C’est vrai que nous sommes d’entrée de jeu placés à la croisée de l’espace/temps et de l’Éternel Moment Présent, sur lesquels il y a tant à dire. L’un l’univers temporel et organique comme il est d’ailleurs si simplement suggéré dans ce texte élégant, et l’autre celui qui s’ouvre sur les immuables et grandioses Principes de la Divine Providence. Avec en prime une indication pour le lecteur auquel ce texte s’adresse à savoir : que réfléchir aux choses essentielles d’une part, élève le coeur, qui ici n’est pas autre chose que le coeur conscience spirituel, et non le bas morceau de triperie qui sert de pompe à la circulation sanguine ; et d’autre part, que cette élévation aux choses essentielles se fait en dehors des cinq sens organiques (sensations corporelles), et par voie de conséquence ceci implique l’activation de sens différents d'une nature que ceux de l'appareil organique et nécessairement supérieurs pour cause d'intemporalité...

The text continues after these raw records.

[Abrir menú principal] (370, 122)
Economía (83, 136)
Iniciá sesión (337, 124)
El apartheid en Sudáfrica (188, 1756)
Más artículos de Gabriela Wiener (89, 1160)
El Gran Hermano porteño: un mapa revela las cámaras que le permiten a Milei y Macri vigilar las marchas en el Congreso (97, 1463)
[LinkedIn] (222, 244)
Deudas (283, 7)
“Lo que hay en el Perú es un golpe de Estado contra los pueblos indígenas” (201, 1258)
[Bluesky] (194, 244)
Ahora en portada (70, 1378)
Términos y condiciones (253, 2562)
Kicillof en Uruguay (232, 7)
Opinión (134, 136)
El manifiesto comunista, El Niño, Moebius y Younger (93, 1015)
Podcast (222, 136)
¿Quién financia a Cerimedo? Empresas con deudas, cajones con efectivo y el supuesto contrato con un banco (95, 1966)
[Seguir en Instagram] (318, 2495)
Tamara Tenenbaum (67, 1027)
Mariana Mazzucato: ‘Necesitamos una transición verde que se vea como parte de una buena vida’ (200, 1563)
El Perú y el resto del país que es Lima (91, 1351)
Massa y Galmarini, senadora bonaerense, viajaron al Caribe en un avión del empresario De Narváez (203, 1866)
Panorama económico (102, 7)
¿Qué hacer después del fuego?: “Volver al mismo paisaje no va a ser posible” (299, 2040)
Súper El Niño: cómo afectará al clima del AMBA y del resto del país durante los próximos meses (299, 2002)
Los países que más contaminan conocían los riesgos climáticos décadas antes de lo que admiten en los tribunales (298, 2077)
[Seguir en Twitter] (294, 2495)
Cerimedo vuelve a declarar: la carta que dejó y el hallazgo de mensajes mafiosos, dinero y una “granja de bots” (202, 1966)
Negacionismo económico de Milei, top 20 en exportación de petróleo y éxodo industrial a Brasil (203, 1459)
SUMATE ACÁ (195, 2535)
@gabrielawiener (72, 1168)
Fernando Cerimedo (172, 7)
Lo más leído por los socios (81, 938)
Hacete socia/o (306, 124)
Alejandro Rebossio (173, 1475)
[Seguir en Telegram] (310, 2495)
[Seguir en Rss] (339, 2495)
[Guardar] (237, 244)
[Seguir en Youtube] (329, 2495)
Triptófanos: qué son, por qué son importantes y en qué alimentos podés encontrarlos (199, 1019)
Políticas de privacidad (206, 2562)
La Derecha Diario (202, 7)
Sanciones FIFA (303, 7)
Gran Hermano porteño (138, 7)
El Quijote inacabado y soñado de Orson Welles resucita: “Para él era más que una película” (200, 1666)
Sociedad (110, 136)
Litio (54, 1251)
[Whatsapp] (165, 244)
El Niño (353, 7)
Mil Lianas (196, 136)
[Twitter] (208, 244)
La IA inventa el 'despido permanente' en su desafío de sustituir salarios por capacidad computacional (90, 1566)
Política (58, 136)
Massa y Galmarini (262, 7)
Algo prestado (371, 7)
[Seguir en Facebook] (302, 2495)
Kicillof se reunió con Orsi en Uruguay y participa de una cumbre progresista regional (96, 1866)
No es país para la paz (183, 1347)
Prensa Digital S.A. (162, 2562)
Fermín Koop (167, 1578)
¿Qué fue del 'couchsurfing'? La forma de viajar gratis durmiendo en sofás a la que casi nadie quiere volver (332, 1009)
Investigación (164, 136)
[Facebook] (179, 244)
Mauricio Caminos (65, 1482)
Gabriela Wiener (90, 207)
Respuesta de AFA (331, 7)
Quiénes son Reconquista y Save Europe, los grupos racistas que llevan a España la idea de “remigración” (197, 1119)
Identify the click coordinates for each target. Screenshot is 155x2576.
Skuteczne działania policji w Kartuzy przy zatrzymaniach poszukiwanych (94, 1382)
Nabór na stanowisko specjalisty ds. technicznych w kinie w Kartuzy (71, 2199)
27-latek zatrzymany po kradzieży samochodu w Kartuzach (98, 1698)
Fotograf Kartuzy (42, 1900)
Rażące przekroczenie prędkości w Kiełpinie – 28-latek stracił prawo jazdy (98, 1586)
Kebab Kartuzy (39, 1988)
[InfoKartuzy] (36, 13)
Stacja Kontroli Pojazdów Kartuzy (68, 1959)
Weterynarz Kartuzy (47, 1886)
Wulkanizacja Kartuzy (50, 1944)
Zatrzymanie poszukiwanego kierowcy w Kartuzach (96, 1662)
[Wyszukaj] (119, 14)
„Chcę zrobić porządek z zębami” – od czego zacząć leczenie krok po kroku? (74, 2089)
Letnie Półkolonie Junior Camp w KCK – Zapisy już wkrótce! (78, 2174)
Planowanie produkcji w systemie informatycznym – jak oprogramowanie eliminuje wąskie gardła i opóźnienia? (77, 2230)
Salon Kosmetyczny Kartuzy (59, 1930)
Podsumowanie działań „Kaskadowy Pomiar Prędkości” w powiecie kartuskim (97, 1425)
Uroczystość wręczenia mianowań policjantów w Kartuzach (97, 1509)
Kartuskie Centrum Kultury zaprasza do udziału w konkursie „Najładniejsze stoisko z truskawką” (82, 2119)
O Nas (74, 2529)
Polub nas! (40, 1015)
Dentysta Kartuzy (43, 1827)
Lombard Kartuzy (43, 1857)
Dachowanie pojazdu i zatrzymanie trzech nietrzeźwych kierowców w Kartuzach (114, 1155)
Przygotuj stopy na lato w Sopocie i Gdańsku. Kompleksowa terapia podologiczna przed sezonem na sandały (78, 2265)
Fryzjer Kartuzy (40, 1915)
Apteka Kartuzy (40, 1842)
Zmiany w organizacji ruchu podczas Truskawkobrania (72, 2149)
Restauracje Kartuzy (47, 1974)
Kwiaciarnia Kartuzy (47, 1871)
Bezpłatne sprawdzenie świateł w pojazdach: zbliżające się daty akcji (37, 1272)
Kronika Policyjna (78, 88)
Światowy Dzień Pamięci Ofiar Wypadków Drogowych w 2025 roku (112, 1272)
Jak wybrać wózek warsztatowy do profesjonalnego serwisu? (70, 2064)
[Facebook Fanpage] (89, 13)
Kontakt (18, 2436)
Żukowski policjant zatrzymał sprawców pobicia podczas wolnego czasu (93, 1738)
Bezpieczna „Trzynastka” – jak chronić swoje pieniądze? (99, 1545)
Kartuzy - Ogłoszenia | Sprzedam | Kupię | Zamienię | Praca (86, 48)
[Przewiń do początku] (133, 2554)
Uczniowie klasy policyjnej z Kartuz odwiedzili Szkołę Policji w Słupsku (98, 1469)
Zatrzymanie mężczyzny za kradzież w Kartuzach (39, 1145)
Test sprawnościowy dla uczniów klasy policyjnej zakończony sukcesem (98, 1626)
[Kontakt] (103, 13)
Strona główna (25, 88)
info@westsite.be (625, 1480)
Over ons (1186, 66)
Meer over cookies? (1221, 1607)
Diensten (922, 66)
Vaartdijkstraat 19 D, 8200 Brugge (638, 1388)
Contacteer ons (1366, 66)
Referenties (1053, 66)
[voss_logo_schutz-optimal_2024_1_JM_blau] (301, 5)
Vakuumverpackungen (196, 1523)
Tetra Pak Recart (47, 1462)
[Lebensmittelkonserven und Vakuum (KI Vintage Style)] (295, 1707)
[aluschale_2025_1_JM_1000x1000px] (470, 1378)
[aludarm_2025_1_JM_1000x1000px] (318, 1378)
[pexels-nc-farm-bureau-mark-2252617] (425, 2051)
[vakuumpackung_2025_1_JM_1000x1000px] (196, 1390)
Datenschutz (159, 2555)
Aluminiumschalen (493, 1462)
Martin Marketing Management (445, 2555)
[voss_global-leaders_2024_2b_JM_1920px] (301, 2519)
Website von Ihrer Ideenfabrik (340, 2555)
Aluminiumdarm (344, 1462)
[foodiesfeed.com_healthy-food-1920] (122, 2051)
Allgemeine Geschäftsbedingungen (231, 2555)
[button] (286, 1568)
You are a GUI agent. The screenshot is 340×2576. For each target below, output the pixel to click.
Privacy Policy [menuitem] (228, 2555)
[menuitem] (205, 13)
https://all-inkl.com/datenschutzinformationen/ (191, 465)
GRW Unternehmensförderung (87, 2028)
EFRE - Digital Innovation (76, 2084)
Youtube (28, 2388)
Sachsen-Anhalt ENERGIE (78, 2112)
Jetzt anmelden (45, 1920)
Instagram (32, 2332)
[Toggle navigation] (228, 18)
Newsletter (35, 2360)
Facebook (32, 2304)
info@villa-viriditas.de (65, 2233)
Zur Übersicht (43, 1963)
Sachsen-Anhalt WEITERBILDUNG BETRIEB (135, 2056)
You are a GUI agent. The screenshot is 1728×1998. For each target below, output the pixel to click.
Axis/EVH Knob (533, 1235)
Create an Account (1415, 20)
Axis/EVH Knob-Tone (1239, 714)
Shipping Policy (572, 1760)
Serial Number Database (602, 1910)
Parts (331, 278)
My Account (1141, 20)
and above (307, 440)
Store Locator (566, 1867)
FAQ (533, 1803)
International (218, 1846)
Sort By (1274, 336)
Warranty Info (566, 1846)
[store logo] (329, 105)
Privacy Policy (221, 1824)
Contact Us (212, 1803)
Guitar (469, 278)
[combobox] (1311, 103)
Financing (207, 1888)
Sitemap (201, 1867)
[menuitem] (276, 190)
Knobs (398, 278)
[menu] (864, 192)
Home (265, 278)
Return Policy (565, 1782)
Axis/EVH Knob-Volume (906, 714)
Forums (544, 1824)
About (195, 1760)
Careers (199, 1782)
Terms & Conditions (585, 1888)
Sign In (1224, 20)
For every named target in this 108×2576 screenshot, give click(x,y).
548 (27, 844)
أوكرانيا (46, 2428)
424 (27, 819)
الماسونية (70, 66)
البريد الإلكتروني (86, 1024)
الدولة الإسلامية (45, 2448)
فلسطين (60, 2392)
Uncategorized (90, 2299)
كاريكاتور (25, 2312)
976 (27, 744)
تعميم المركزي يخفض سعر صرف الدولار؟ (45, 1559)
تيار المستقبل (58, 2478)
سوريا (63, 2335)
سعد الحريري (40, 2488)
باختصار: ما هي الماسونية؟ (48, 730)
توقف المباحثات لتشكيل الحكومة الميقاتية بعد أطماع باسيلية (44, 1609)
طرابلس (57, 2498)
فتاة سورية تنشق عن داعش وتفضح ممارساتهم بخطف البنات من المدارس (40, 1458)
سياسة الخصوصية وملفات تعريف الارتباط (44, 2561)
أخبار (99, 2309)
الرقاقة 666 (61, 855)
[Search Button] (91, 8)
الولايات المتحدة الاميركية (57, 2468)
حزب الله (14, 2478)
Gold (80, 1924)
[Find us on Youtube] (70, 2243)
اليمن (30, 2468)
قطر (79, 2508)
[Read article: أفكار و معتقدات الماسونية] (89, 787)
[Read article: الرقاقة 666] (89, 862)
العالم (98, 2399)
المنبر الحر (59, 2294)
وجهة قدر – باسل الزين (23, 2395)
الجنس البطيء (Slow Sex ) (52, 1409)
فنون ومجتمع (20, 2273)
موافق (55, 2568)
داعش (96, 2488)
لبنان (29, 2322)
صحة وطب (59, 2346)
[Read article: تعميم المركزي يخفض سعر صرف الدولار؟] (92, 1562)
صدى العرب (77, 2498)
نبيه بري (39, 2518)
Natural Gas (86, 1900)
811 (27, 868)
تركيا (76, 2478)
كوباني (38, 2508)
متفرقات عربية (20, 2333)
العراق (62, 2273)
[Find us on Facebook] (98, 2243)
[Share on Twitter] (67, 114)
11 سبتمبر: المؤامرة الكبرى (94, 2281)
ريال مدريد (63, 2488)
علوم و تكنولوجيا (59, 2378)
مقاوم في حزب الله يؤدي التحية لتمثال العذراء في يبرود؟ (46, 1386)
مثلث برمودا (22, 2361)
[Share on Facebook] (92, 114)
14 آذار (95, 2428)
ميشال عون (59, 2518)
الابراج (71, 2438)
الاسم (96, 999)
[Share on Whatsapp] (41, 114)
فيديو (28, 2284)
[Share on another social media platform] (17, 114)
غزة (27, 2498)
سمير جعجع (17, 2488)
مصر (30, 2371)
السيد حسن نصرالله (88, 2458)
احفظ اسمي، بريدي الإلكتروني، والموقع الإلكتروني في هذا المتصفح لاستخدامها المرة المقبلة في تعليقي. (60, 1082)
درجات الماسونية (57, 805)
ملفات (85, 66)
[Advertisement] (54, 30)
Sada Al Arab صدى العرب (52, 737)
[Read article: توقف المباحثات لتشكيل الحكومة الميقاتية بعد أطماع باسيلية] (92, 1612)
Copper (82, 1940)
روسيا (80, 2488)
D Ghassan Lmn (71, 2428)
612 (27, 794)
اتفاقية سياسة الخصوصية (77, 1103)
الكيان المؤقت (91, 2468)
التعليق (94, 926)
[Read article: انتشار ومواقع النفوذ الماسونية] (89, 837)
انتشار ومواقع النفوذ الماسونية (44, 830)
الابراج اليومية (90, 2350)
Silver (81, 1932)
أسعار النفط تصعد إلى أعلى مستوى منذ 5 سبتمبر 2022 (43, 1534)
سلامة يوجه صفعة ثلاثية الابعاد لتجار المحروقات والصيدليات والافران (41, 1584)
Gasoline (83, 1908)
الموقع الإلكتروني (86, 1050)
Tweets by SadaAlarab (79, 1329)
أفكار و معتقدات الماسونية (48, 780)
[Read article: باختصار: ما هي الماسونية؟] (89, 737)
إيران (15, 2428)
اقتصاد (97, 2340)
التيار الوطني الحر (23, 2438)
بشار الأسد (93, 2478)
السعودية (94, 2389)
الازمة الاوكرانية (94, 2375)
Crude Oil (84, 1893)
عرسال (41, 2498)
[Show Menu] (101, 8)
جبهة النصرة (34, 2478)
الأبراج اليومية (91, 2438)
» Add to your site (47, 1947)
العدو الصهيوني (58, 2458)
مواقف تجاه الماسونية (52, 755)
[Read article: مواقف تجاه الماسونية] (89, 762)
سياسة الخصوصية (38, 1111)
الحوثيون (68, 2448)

C’est ce qui sera largement expliqué dans le Grand Œuvre d’Hermès Trismégiste.

Le sommeil auquel il est fait référence dans cet extrait, est celui d’un état de conscience en rapport avec la grande fatigue physique. Nous pourrions donc dire, que ce sommeil est l’occultation de la conscience égotique (identification à une forme) au profit de la Conscience de l’âme-de-vie, cette puissance intermédiaire entre les deux grands courants de la Création, les deux serpents du Caducée d’Hermès, que sont la Providence et le Destin.

Dans ce premier verset, il est donc, dans une simplicité presque parfaite et difficilement égalable, planté le décor de la pièce qui va se jouer en 17 livrets.

La Providence, et les choses essentielles ; la Conscience qui peut s’élever jusqu’à ses Lumières pour peu qu’elle fasse l’effort de le faire, où descendre au fond des ténèbres, le Destin et sa sphère de causalités organiques et temporelles, l’attracteur cupide d’une Conscience ignorante et succombant à ses désirs et passions.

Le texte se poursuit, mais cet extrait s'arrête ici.